- Directed by: Mahmut Fazil Coşkun
- Screenplay by: Mahmut Fazil Coşkun Ercan Kesal
- Starring: Ali Seçkiner Alıcı
- Cinematography: Krum Rodriguez
- Edited by: Cicek Kahraman
- Music by: Okan Kaya
- Release date: 2018;
- Language: Turkish

= The Announcement (film) =

2018 film

The Announcement (Anons, Анонс) is a 2018 comedy-drama film co-written and directed by Mahmut Fazil Coşkun.
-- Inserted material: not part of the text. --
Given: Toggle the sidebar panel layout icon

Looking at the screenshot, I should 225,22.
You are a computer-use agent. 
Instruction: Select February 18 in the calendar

A co-production between Turkey and Bulgaria, it premiered at the 75th Venice International Film Festival, in which it was awarded the Orizzonti Special Jury Prize.

== Cast ==
- Ali Seçkiner Alıcı as Colonel Reha
- Tarhan Karagöz as Lt. Şinasi
- Murat Kılıç as Major Kemal
- Şencan Güleryüz as Major Rıfat
- Serkan Ercan as Senator Bey
- Erdem Şenocak as Murat
- Mehmet Yılmaz Ak as Conductor Behçet

==Production==

The film was produced by Filmotto Production, with Chouchkov Brothers and BKM serving as co-producers.

==Release==
The film premiered at the 75th edition of the Venice Film Festival, in the Orizzonti sidebar, in which it won the Special Jury Prize.

==Reception==
Lee Marshall from Screen International described the film as "a trenchant comment on Turkey’s current political scene [...] as much a parable of this complicated nation’s resilience".

The Hollywood Reporter film critic Boyd van Hoeij wrote: "Playing like an unholy mix of bone-dry comedy and a deadly serious meditation on the transience of those in power, this is a precision-tooled little gem that might nonetheless be a tough sell even for arthouse audiences".

The film won the International Critics’ Award at the 37th Fajr International Film Festival. It was awarded the Golden Palm, the Best Cinematography Award and the Best Screenplay Award at the 34th Mostra de València.